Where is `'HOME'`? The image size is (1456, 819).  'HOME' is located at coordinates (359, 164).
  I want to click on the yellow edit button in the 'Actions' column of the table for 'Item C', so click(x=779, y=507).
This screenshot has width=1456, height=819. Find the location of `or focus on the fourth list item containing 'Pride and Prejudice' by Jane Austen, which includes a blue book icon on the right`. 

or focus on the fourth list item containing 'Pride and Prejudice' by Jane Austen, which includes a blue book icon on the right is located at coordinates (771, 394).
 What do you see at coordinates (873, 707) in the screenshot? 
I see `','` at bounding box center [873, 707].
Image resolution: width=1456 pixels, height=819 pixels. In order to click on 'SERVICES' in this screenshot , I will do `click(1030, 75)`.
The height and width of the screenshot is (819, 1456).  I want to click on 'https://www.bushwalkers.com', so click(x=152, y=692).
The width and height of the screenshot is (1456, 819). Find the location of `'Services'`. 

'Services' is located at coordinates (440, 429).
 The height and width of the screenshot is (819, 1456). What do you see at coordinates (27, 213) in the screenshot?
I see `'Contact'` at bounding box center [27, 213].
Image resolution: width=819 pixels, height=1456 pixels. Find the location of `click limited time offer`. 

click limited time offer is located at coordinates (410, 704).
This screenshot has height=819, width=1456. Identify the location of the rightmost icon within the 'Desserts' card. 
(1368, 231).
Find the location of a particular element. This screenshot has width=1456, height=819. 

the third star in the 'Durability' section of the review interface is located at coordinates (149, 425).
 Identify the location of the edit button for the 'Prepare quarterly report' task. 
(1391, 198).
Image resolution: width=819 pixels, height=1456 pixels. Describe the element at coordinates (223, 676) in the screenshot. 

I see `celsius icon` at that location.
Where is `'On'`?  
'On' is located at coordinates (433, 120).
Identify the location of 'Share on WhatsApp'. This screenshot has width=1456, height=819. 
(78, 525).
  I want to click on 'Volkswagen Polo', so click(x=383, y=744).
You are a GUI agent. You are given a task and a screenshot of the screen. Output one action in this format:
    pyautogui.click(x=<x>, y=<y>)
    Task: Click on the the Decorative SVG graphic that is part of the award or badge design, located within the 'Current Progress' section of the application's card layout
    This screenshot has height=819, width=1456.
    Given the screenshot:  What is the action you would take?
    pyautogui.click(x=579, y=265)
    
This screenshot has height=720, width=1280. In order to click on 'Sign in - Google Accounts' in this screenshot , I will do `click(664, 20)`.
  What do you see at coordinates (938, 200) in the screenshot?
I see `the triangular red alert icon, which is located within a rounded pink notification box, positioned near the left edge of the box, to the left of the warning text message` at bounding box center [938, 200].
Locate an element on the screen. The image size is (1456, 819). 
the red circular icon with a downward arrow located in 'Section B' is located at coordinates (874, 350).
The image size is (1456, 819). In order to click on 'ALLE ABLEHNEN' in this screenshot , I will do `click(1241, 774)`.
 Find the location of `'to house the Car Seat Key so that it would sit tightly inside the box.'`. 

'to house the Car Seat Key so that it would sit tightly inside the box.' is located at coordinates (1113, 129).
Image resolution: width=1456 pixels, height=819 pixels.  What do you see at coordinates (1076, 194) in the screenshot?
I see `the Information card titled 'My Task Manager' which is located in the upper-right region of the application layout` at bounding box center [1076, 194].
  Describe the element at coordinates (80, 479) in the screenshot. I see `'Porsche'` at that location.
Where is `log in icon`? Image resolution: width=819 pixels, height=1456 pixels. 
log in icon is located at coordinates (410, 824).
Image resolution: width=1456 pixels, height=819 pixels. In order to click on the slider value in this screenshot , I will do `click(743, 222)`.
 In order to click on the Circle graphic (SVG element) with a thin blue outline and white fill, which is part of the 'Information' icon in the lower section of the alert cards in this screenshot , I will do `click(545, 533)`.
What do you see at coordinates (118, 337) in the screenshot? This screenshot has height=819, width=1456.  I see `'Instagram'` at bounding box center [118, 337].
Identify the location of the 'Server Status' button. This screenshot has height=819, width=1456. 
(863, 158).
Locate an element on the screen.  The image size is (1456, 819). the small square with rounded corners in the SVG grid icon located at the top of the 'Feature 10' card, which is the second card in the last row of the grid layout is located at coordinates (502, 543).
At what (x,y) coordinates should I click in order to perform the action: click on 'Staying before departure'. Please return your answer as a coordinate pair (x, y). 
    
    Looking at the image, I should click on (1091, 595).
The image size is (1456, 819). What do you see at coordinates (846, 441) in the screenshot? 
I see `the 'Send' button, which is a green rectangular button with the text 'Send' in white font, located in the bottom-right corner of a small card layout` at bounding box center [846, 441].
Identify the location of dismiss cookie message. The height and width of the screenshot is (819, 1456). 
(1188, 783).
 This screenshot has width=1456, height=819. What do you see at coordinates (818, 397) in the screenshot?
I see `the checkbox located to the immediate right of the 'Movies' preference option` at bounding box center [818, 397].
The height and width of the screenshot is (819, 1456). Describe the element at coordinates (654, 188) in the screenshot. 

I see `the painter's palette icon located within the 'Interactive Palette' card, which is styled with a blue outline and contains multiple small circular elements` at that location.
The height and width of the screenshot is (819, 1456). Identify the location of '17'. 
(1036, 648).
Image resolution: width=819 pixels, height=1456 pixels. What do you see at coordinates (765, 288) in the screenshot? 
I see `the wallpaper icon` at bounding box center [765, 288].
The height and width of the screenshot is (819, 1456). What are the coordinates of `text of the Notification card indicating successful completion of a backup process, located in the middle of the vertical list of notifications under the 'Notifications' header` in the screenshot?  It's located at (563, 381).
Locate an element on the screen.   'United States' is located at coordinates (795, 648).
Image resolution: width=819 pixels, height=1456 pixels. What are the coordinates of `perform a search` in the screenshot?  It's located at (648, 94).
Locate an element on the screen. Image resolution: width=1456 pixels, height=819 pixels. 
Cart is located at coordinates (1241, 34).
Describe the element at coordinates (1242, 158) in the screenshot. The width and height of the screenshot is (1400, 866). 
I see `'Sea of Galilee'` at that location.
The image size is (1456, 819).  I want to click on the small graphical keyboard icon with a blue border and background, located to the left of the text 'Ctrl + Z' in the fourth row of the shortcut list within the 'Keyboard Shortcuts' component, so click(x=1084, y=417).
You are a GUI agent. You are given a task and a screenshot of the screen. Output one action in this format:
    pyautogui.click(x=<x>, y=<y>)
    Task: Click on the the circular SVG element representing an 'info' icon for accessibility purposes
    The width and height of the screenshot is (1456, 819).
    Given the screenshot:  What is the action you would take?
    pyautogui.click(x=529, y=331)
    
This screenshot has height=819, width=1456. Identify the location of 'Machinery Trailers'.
________________________________________
Work instructions: Take the lines from the one containing "so click(x=1084, y=417)." through the end of the records, inclusive, and switch "circular" to "round". Give back only those lines, with nothing else changed.

Result:
The image size is (1456, 819).  I want to click on the small graphical keyboard icon with a blue border and background, located to the left of the text 'Ctrl + Z' in the fourth row of the shortcut list within the 'Keyboard Shortcuts' component, so click(x=1084, y=417).
You are a GUI agent. You are given a task and a screenshot of the screen. Output one action in this format:
    pyautogui.click(x=<x>, y=<y>)
    Task: Click on the the round SVG element representing an 'info' icon for accessibility purposes
    The width and height of the screenshot is (1456, 819).
    Given the screenshot:  What is the action you would take?
    pyautogui.click(x=529, y=331)
    
This screenshot has height=819, width=1456. Identify the location of 'Machinery Trailers'.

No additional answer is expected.